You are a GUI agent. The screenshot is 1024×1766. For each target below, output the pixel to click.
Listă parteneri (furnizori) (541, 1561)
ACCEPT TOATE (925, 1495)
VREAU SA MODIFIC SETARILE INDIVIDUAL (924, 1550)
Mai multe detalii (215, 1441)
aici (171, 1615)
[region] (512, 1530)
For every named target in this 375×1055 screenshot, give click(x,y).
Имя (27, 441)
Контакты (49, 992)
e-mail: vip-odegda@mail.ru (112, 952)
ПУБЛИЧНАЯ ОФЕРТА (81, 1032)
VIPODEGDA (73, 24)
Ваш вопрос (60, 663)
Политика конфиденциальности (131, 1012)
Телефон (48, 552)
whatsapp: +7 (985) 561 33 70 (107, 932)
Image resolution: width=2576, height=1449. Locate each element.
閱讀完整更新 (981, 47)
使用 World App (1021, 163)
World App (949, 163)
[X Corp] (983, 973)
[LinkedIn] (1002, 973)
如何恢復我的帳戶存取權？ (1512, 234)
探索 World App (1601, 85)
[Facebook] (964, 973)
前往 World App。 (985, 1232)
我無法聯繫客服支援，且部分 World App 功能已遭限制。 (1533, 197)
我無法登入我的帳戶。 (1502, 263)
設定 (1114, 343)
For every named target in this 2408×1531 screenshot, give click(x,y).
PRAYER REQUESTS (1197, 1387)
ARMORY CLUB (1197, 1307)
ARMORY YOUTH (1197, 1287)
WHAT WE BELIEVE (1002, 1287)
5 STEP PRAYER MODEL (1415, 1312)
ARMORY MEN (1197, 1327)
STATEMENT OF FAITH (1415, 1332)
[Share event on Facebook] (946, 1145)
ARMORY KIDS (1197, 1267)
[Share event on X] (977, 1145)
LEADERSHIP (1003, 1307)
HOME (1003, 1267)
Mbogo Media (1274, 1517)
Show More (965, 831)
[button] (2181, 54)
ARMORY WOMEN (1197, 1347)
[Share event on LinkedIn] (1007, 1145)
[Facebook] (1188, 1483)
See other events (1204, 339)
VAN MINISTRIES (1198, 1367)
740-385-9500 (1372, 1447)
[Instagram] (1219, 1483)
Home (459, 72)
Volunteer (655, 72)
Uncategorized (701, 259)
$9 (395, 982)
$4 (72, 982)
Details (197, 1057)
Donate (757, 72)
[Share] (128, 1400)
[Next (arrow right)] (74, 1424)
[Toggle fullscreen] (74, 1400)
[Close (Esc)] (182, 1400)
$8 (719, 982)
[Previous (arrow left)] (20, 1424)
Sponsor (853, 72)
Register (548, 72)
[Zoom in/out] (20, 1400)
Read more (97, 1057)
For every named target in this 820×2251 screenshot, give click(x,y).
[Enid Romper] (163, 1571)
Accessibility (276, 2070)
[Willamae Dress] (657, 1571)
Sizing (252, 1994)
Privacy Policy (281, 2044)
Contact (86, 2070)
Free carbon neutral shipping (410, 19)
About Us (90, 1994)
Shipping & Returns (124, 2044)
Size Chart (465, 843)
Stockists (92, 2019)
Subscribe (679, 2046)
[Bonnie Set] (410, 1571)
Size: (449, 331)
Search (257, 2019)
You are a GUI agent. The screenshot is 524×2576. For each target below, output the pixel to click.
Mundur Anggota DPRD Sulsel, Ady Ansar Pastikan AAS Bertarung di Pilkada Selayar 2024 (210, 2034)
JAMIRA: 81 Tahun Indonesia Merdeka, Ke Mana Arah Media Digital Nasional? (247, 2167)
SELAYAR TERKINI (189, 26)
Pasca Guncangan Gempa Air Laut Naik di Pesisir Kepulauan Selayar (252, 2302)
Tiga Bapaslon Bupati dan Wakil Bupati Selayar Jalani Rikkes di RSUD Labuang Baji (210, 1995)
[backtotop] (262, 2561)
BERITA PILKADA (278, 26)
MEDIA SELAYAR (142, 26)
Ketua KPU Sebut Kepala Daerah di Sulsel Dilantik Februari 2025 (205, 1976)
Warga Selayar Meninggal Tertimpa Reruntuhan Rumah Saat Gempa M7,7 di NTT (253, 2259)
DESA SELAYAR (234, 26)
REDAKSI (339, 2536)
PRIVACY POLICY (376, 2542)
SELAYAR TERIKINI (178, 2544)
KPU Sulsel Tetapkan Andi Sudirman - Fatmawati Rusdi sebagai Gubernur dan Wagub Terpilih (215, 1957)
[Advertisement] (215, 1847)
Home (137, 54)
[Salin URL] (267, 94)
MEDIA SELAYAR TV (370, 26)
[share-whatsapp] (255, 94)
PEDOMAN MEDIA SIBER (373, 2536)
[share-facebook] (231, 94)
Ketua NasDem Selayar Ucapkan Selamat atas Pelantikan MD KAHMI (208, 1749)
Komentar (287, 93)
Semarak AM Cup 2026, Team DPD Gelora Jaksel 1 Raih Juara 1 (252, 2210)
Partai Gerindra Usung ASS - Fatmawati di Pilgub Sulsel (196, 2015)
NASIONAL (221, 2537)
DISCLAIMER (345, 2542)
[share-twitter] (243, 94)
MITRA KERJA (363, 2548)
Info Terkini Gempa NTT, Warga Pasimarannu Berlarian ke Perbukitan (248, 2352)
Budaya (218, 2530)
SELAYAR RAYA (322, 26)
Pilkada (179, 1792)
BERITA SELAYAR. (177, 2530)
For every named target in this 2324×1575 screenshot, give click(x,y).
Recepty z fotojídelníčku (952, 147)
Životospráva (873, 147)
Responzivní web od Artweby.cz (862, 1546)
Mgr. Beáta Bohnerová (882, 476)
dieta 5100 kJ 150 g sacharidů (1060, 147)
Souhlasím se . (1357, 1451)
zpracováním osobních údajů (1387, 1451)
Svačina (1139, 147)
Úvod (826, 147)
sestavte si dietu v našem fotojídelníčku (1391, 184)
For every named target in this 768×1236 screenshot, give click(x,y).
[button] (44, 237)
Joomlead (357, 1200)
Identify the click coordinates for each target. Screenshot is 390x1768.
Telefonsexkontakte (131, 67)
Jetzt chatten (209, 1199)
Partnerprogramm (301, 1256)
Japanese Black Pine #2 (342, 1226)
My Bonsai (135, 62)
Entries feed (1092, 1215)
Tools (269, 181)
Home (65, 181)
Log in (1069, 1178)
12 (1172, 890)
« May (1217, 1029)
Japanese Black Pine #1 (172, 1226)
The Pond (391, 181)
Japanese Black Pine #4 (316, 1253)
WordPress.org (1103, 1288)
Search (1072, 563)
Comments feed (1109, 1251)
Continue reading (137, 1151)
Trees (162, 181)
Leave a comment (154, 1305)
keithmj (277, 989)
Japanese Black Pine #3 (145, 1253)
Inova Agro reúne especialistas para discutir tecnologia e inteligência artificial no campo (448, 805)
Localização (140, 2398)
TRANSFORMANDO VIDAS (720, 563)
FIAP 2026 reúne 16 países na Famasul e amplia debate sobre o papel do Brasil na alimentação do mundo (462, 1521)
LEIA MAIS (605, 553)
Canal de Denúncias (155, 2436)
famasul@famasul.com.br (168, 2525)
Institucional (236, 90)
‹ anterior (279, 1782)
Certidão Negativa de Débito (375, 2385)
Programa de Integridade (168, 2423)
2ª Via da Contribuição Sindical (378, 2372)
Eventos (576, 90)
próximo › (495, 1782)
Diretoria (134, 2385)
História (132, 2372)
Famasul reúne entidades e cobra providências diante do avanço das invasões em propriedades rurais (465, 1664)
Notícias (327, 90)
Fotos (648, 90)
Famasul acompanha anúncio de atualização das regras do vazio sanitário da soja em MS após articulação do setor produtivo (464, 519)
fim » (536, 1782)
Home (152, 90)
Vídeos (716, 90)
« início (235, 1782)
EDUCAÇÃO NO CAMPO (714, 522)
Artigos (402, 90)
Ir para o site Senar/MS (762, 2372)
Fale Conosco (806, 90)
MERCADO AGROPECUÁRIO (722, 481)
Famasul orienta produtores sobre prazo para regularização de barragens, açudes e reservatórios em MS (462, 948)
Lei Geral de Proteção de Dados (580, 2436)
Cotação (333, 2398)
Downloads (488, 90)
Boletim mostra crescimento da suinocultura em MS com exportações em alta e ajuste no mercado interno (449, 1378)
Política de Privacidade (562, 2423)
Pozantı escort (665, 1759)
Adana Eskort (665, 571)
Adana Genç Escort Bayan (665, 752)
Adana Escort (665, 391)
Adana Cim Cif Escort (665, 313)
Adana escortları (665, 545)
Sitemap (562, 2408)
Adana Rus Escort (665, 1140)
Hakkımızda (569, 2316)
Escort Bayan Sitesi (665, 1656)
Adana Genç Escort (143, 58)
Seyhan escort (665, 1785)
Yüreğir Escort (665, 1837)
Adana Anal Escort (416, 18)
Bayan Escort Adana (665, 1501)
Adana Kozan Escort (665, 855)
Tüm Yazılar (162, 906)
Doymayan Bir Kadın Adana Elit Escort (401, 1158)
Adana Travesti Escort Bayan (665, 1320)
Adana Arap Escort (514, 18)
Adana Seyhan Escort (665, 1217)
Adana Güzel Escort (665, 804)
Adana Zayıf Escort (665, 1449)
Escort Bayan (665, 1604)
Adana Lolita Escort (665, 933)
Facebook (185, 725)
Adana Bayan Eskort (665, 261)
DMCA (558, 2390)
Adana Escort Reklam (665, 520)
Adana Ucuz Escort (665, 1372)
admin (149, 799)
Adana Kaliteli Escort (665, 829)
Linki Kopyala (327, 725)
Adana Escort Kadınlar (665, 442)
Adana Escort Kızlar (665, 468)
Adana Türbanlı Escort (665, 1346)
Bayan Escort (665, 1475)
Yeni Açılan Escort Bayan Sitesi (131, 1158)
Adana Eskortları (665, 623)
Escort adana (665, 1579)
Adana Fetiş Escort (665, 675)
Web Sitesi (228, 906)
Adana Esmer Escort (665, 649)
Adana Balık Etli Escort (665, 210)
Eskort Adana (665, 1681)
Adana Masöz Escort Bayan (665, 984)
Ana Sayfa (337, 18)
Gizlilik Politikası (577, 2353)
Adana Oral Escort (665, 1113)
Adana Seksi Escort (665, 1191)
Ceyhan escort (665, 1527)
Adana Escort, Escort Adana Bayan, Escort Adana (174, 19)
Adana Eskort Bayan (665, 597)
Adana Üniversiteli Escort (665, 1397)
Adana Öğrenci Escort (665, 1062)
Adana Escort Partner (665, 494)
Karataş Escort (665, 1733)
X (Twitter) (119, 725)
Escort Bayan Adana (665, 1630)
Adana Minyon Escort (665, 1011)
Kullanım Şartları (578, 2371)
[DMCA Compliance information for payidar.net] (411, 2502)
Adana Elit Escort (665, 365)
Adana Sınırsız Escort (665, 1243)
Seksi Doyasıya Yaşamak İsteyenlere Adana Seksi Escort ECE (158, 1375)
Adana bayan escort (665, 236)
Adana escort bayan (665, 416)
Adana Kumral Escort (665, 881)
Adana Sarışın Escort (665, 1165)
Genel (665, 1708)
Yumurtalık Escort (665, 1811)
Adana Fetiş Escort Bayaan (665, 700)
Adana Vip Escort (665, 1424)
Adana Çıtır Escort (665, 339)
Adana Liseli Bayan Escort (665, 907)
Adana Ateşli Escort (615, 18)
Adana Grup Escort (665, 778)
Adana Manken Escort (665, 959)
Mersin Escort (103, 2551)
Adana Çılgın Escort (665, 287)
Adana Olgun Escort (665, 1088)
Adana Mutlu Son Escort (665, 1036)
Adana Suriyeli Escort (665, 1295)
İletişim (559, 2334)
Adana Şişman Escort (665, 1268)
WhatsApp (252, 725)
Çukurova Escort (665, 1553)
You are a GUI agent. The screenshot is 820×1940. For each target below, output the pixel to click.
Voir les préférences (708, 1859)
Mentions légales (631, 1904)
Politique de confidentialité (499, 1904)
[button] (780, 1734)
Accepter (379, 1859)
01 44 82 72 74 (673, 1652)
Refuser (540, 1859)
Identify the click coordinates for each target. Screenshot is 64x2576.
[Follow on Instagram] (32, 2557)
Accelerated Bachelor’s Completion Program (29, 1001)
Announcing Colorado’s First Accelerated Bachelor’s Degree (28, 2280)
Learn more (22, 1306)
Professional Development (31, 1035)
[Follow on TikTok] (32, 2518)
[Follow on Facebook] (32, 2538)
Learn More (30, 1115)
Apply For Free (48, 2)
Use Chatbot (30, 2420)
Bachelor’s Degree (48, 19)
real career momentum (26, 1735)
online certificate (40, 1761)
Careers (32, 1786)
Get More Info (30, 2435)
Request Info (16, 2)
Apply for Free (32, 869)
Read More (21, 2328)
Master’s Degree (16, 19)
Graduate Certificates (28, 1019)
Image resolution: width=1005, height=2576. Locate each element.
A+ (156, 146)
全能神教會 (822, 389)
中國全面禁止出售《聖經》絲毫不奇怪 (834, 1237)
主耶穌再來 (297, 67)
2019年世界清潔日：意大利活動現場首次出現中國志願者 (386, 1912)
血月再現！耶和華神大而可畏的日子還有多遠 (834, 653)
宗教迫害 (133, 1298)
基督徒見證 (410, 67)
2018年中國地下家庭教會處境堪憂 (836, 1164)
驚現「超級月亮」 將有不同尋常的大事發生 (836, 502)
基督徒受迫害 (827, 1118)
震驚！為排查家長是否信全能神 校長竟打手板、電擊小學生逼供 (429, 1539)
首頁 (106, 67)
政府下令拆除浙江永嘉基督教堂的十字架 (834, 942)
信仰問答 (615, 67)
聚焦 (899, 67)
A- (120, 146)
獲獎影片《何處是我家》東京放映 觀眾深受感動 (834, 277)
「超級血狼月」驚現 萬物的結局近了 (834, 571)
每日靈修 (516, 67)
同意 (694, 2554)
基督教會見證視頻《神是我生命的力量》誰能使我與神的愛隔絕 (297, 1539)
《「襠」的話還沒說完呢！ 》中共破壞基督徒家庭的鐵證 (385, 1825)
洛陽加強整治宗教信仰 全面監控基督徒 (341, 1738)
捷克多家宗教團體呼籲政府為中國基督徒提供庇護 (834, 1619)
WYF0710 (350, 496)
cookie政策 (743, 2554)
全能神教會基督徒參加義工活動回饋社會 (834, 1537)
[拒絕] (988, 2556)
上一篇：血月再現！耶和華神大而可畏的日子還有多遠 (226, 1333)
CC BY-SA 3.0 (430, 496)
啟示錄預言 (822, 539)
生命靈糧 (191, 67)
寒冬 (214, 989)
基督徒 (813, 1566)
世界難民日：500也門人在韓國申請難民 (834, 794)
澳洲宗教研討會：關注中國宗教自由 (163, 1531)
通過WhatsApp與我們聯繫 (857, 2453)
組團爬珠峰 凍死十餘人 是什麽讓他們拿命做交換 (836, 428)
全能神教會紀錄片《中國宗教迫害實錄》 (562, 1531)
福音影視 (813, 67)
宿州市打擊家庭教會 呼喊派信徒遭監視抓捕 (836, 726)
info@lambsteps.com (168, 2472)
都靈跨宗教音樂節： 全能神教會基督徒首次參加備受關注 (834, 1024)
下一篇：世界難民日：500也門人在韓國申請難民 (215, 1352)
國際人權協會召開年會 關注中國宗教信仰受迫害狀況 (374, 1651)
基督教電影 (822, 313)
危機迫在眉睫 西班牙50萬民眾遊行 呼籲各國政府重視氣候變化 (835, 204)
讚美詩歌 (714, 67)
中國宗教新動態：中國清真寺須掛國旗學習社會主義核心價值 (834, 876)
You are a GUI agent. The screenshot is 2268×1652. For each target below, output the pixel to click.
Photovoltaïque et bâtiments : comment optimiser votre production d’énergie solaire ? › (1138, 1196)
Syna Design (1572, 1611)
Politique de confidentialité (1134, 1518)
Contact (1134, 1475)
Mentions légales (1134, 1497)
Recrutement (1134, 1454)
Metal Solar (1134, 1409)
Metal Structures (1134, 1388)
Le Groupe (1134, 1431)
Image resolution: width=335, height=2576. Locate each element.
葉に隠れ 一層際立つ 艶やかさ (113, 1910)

============

PROBLEM DETAILS
Find every line in the listing that holds the string "耶和華神大而可畏的日子還有多遠", then say how many there are as a bare number.

RESPONSE
2